**Aim of the task**
Find the line containing "This screenshot has height=461, width=1024.". Retype it and every later line of the records exactly, leaving out pictures.

══════

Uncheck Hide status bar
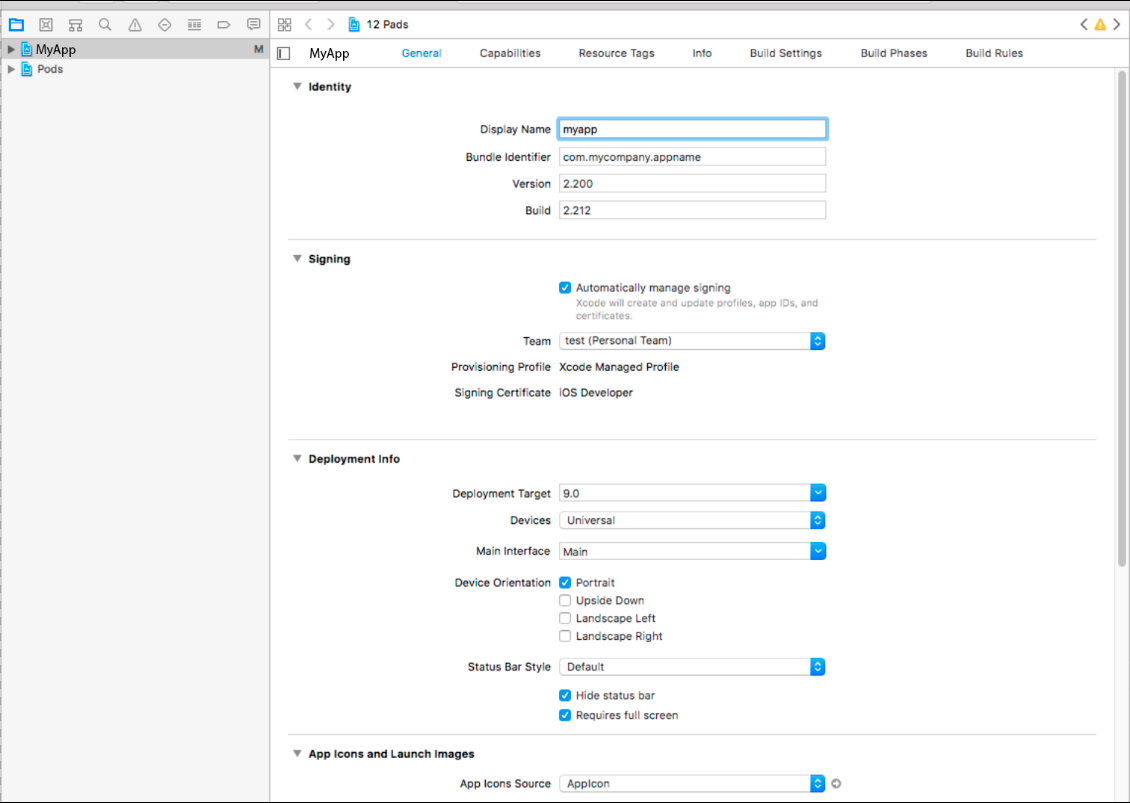 click(x=565, y=695)
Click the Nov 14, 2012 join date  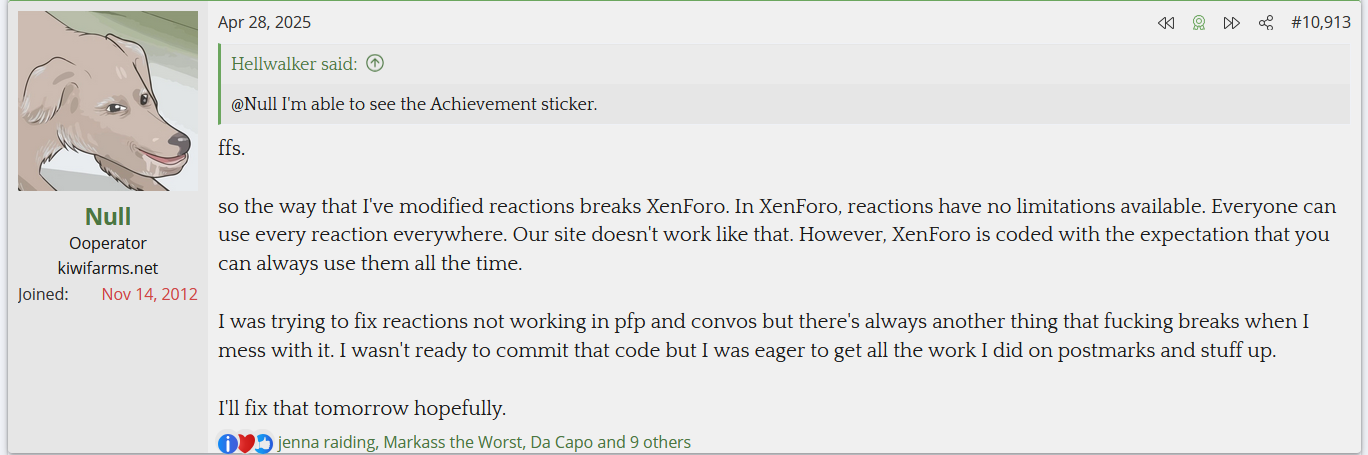click(149, 294)
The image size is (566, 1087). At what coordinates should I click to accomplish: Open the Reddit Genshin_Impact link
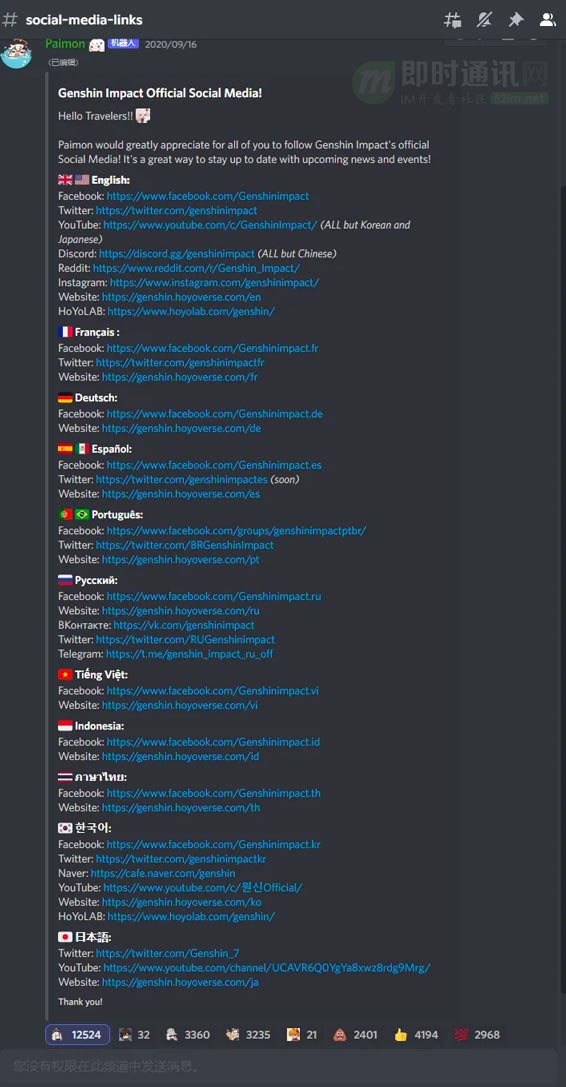tap(196, 268)
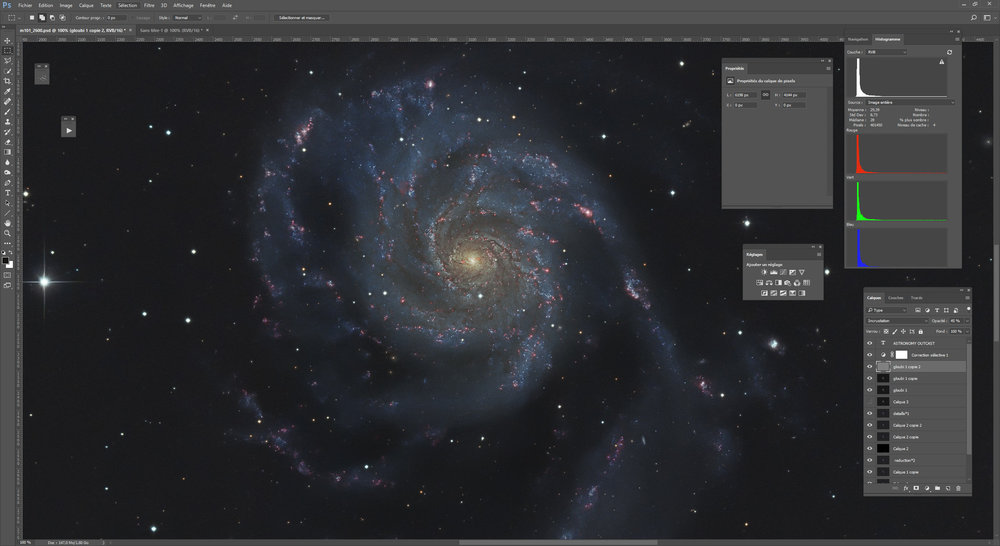Activate the Zoom magnifier tool
The image size is (1000, 546).
pyautogui.click(x=7, y=232)
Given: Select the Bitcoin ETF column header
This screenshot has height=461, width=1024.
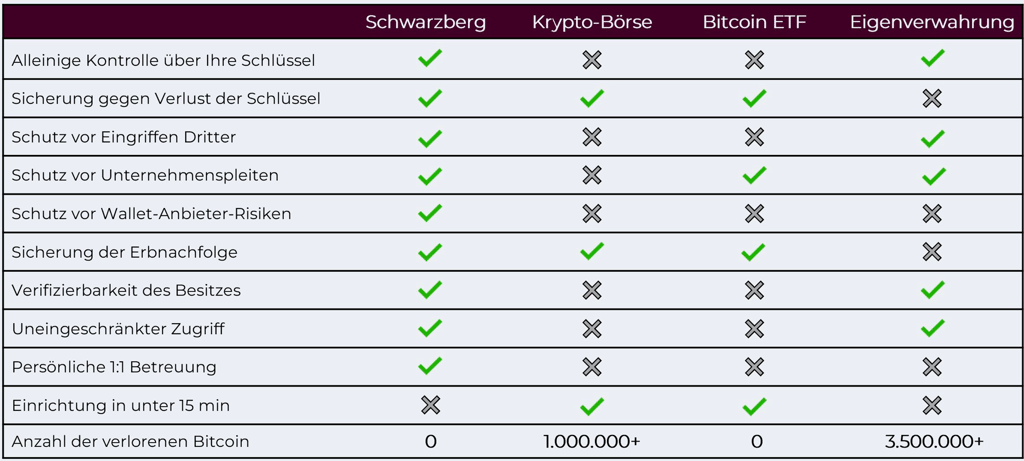Looking at the screenshot, I should pos(755,22).
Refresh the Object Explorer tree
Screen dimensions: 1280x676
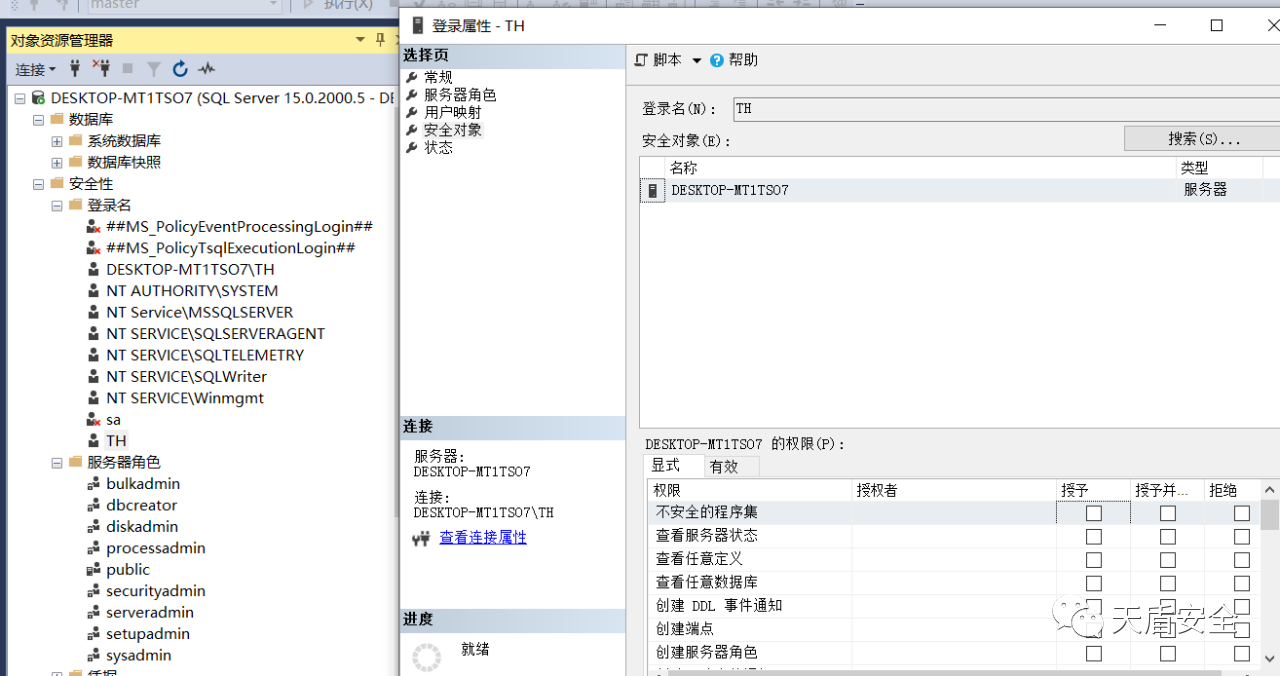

══════

**Answer below**
This screenshot has height=461, width=1024.
Looking at the screenshot, I should pos(755,22).
Refresh the Object Explorer tree
Screen dimensions: 1280x676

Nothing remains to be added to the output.